Наконец, решающая фраза была сказана — естественно, ею: если Виктор (с ударением на второй слог) так хорошо разбирается в ингредиентах миротона (в имени которого на этот раз послышалось что-то елейное), то не поможет ли он его приготовить? Чтобы не испортить столь удачные ингредиенты. Согласие подразумевалось, но заодно решилось и еще одно, сидящее как гвоздь в сапоге, затруднение: малая часть продуктов из его телеги перекочевала в ее, а случившиеся дублеты были просто выложены в ящик перед кассой, — когда он с отечественной щепетильностью собрался разнести их обратно по ларям, она вновь расхохоталась. В наказание он был отправлен за вином, которое выбирал спеша, иррационально побаиваясь, что она, наскучив ждать, уйдет, но подсознательно, может быть, и желая этого: как и для любого человека с устоявшимися привычками, предстоящее свихивание с привычных рельсов было более мучительно, чем желанно. Ему не хотелось показаться скопидомом (сам-то он пил вино из дешевых: дурного во Франции не водилось, а знатоком он себя не считал), но и гусарствовать было некстати — сам себя понукая и браня, он схватил в результате бутылку за тридцать евро, потом вернул ее, потом взял обратно — и в результате оказался у касс как раз в минуту, когда Николь паковала последнюю порцию снеди. Вино он оплатил сам.
Везя за ней тележку с пакетами, он искоса поглядывал на ее тонкие загорелые ноги в белых ладных кроссовках без носков, пытаясь — инстинктивно и исподволь — распалить себя заранее. Дело было не в привычном мужском страхе любовного конфуза (неотвязном для определенного типа личности), а в бессознательном взвешивании на внутренних весах — стоит ли предстоящее нагромождение неловкостей будущей (да и то не гарантированной) награды. Васильев был вовсе не из тех, кто хвастается любовными победами, в практическом смысле многомесячное монашество давалось ему легко, так что никаких — физиологических или социальных — причин ввязываться в предстоящее приключение у него не было, кроме разве что желания привести собственную жизнь в соответствие с заранее сложившейся картинкой, где Франция подразумевала интрижку. Сам того не замечая, он вел себя как простодушная жертва рекламы, свято верящая, что, купив волшебные таблетки для посудомоечной машины, она приблизится к зримому образу рая, льющемуся на нее с телеэкрана, — с красавцем мужем и идеальными детьми (даром что самым безотказным способом попасть в подобный рай было бы употребление горсти этих же таблеток перорально). Но Васильеву показывали рекламу на внутреннем экране его сознания, причем ее автором был он сам, что приводило всю ситуацию в вид своего рода круговой нелепости, как если бы под непреодолимое действие посудомоечной рекламы попали производитель машинок и порошковый фабрикант.
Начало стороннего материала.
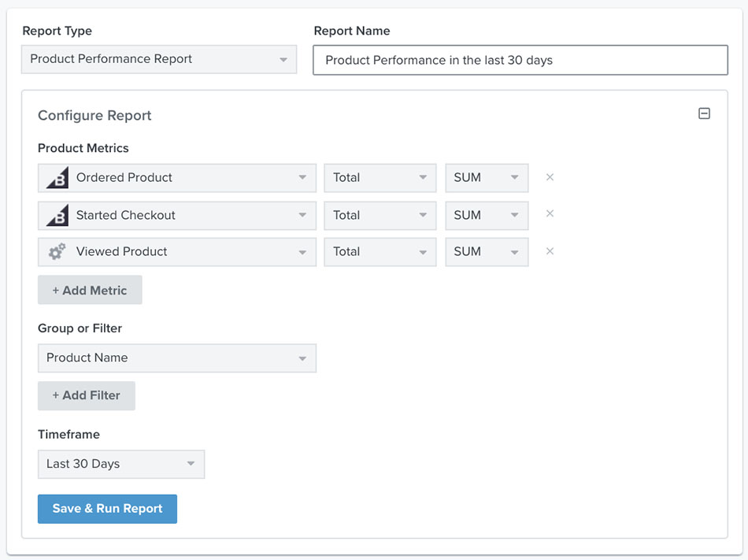Click the Add Metric button
Image resolution: width=748 pixels, height=560 pixels.
90,290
Мышастого цвета «пежо» принял в багажник их покупки и подарил целый букет тем для разговоров (рачительный Васильев, боявшийся пауз, начал было их уже заготавливать впрок). Машине было четыре года, хозяйка работала в рекламном бизнесе, «да, в России девушки тоже любят французские машины», требует мало бензина, но все равно будет вскоре заменена на электрическую, в разводе, в позапрошлом году в Испании, поцарапали бампер, выращивать орхидеи, что-то с фарами, но это быстро починили, родилась в Нанте, нет, это непрактично, в католической школе для девочек, сейчас, когда туристов нет, найти парковку не проблема, мюзиклы, только не американские, приехали.
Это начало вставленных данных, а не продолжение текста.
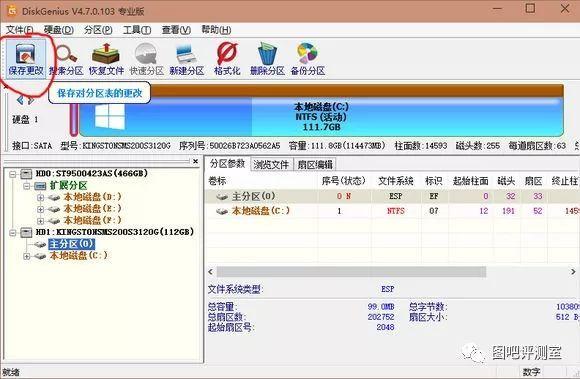Click the 新建分区 new partition icon
The height and width of the screenshot is (379, 580).
(187, 58)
В «Новом слове», которое Васильев по ста-рой еще привычке иногда почитывал, одно время печатался цикл статей, наподобие самоучителя, — как русскому вести себя за границей, чтобы не осрамиться. Несмотря на раздражающую интонацию («что бы вы, лапотники, без меня делали»), кое-какие советы оттуда он вспоминал с приязнью, так что сейчас приготовился уже входить в квартиру прямо в уличной обуви, миновав обычную отечественную запинку, но Николь сама на ходу сбросила кроссовки, так что и ему пришлось, поставив на пол пакеты, повозиться с шнурками (надо ли говорить, что один из них, дождавшийся, наконец, момента отравить ему жизнь, самопроизвольно завязался морским узлом).
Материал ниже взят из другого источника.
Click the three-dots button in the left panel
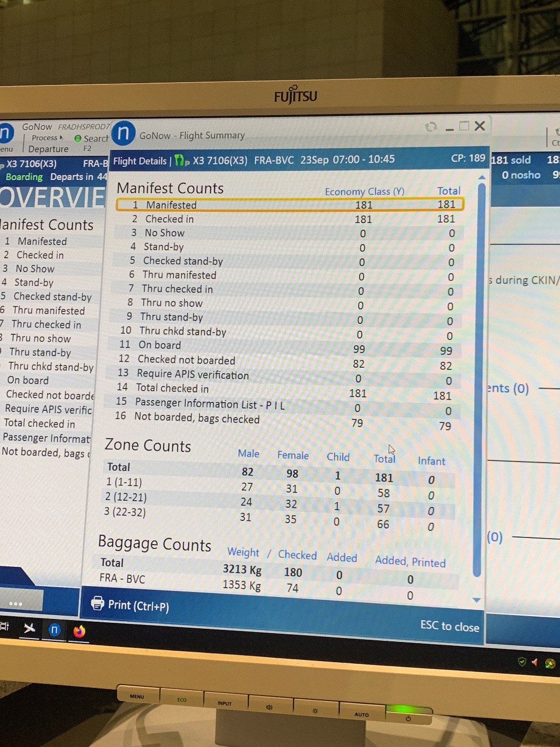pos(16,604)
Кухня была большая, светлая, словно с рекламной картинки, — и сама хозяйка, вполоборота к нему стоявшая и ловко раскладывавшая покупки в ненасытную утробу холодильника, показалась ему персонажем фильма или романа, в который он, не спросясь, влез и скоро будет изгнан. Он до сих пор не понимал, зачем, собственно, он ей понадобился: казалось, подобное недвусмысленное приглаше-ние от женщины должно было подразумевать ужин и постель, но он мешкал, как дебютант, забывший собственную роль. Вероятно, проявив первую инициативу, то есть пригласив его в свою машину и свой дом, она могла рассчитывать, что следую-щая реплика будет за ним, но он никак не мог сообразить, в какой момент ее следует подать: не набрасываться же на нее со страстным мычанием прямо у холодильника. Понимая в основном ее речь (за весь разговор ему приходилось переспрашивать всего два или три раза), он совершенно не разбирал прочих сигналов, как будто язык жестов представлял собой еще одну, полностью недоступную ему систему. Из того, что Васильев знал про здешние поведенческие нормы, твердо следовала лишь непреложность всякого женского отказа: то, что в годы его юности было элементом любовной игры, приобрело в Европе звериную серьезность: и за каждой обнимающейся парой наблюдали из темноты незримые судья, нотариус и прокурор.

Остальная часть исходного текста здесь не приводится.